Tuesday, December 9, 2008

Forecasting in Forex: An Introduction to Technical Analysis

Success in Forex trading takes more than just a trip to a fortuneteller. A similar concept of foreseeing the future, however, might do the trick. Quite a number of forecasting methods are already established, and for this article, great focus is given on an introduction to the Technical Analysis method for forecasting Forex trading patterns.

Technical Analysis is a method that can be used to forecast market price changes and fluctuations. Like fortunetellers, technical analysis uses certain tools to predict patterns in market prices. However, unlike fortunetelling, which uses tarot cards and crystal balls to help predict the future, technical analysis uses charts, tables, and often, statistical mathematics, to predict the future of Forex trading.

Underlying Principle of Technical Analysis

Technical Analysis simply relies on past and present numbers and figures. It takes into complete account the numerical pattern of the market for as far back as possible. And since it only considers numbers as the primary source for market price forecasting, other probable causes for market price changes, such as inflation, socio-political factors, and the like, are simply disregarded

Advantages of Technical Analysis

Technical Analysis is a purely objective tool, thus making it a pretty stable means of forecasting market trends. Often, this objectivity makes it an extremely accurate tool for success in the Forex trade. It is good to take note, however, that technical analysis forecasts tend to be more accurate for the most immediate future. This means that if you want to take advantage of some forecasted price changes, you should act on it right away.

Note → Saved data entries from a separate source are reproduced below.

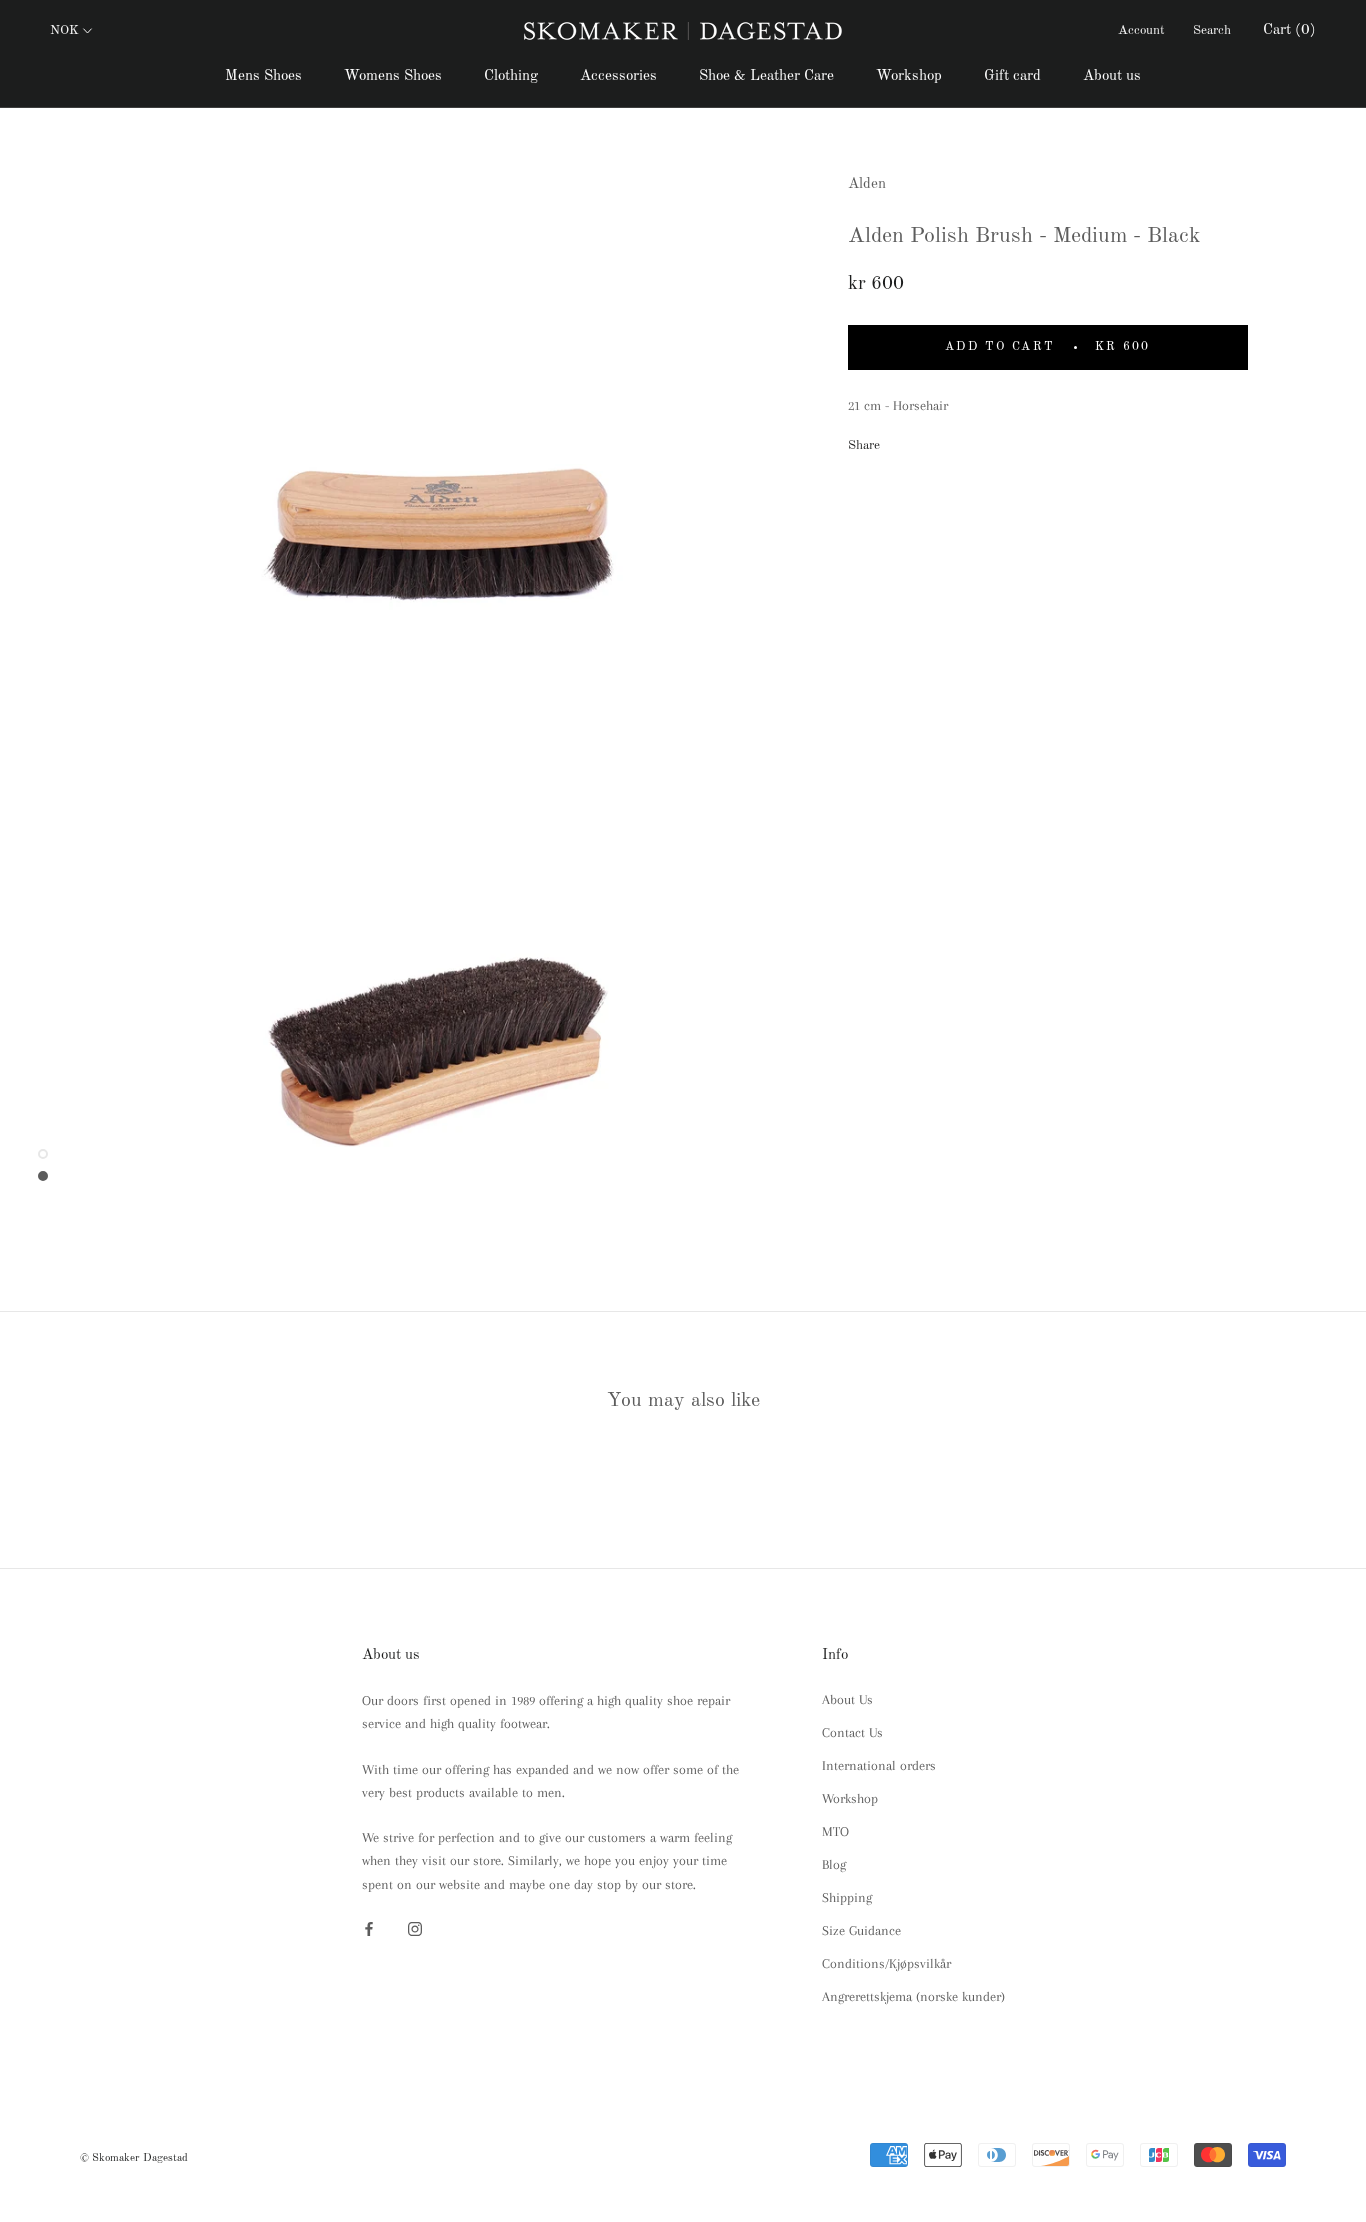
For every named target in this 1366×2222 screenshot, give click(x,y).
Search (1212, 30)
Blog (834, 1864)
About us (1112, 76)
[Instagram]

Disadvantages of Technical Analysis

Technical Analysis has quite a number of disadvantages, some of which many forex traders consider as insignificant, but are nonetheless true. These disadvantages are mainly rooted in the fact that technical analysis focuses only on numbers, specifically prices, to predict future market patterns. However, many factors other than previous market trends affect future market prices. In fact, anything that can affect the prices of other trades and commodities can also affect forex trade. These factors include, but are not limited to: inflation, economic and political stabilities of key countries, interest rates, trade psychology, and supply-demand situations. Technical analysis disregards these factors completely, which could render it inaccurate in situations wherein these factors could have a great impact on forex trading.

Technical Analysis method of forecasting market prices has its own advantages and disadvantages. However, it is up to you to weigh these advantages and disadvantages, and see if technical analysis is a tool you can use to help you in the forex trade.